→ **Required action**:
In the listing below, start your output at the line with "Expand the duration hours dropdown" and end it after the line with "Click the ring", copying every line exactly.

→ **Records to process**:
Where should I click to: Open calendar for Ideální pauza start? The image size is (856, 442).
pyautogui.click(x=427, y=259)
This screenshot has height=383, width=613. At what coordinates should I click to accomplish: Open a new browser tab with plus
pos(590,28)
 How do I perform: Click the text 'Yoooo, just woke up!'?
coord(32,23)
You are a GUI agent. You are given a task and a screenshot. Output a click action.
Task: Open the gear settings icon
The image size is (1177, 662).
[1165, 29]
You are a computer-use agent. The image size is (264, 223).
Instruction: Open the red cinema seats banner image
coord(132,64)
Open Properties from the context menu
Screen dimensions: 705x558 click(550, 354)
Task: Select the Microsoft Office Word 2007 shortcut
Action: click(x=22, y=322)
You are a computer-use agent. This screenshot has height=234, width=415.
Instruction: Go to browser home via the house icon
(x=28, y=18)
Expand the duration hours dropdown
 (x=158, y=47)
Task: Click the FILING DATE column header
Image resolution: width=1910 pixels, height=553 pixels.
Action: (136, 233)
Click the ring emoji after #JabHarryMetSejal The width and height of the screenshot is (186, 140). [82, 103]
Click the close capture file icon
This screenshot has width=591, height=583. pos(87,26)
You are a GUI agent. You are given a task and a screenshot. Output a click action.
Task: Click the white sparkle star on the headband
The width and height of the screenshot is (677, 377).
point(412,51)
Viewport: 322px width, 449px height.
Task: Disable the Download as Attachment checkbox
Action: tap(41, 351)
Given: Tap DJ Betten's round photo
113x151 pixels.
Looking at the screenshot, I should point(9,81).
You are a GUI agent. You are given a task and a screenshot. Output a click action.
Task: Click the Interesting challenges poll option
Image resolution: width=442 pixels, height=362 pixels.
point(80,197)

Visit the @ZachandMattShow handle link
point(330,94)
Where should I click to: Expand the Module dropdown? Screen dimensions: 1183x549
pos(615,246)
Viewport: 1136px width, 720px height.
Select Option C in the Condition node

→ **Response area**:
Expand the duration hours dropdown
 (x=158, y=47)
Task: Click the FILING DATE column header
Image resolution: width=1910 pixels, height=553 pixels.
Action: (136, 233)
Click the ring emoji after #JabHarryMetSejal The width and height of the screenshot is (186, 140). [82, 103]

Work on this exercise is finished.